▶ [TASK TO COMPLETE]: Copy, from the material below, each line where "Given" shows up.

▶ [MATERIAL FOR THIS TASK]:
- Opening Delimiter -
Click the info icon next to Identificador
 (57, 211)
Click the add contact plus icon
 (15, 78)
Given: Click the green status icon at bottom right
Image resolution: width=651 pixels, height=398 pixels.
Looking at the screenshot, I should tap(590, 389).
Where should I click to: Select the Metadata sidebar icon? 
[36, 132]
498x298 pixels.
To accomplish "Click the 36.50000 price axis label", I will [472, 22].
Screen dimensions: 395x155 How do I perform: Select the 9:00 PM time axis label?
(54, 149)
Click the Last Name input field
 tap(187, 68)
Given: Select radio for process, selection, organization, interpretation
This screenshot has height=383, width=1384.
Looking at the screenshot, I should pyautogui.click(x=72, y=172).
- Closing Delimiter -
- Opening Delimiter -
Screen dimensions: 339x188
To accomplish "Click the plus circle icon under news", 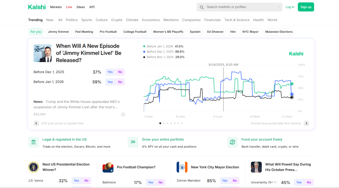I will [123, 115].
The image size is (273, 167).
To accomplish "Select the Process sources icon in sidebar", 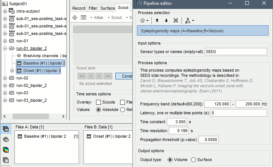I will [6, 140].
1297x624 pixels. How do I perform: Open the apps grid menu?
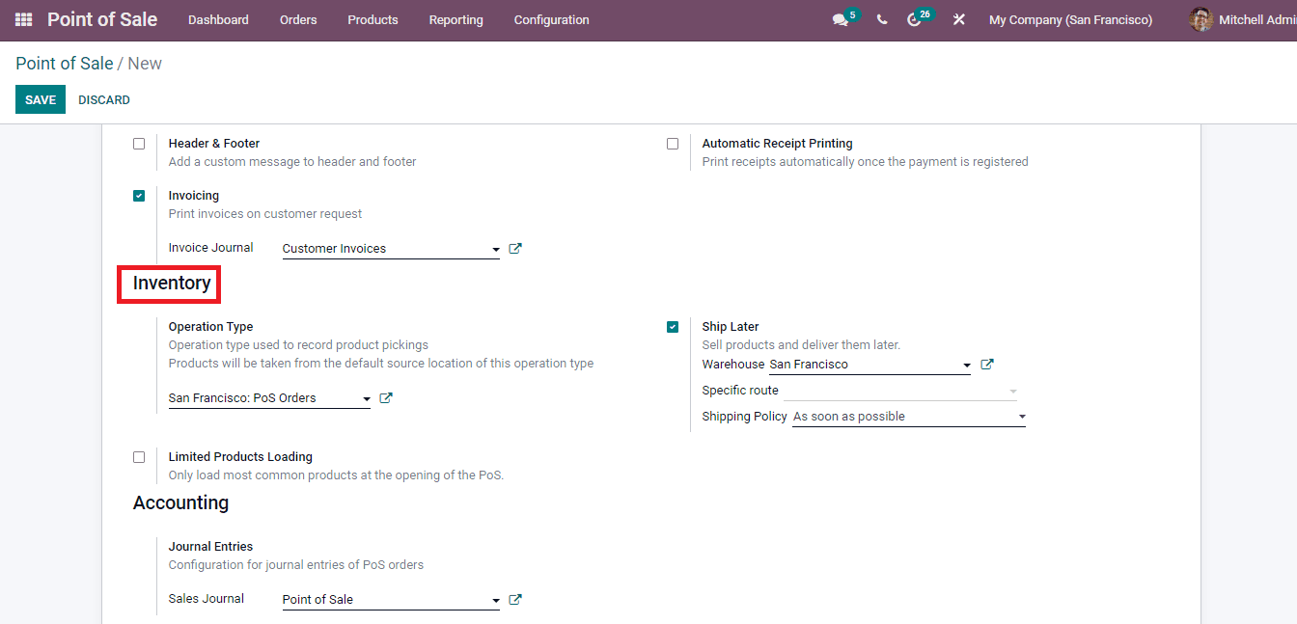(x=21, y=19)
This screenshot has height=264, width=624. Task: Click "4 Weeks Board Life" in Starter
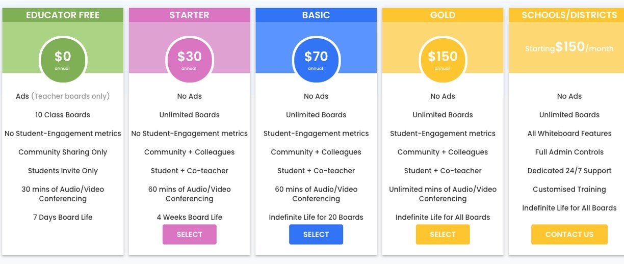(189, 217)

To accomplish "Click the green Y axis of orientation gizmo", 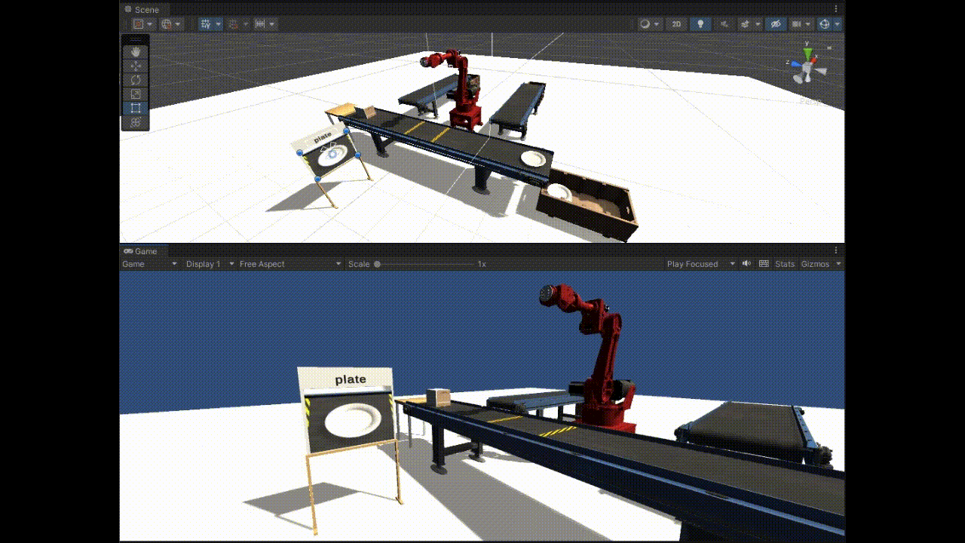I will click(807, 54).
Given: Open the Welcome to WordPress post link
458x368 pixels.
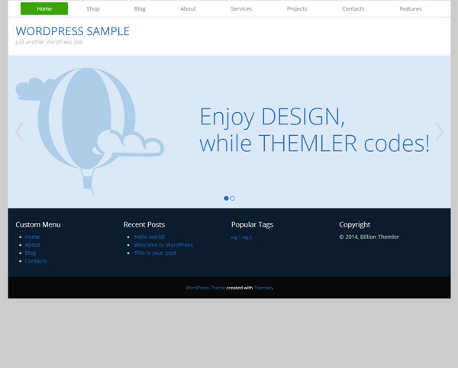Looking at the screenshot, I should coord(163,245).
- Closing Delimiter -
▶ [TASK OUTPUT]:
Given: Click the green status icon at bottom right
Given: Select radio for process, selection, organization, interpretation
Given: Open the Welcome to WordPress post link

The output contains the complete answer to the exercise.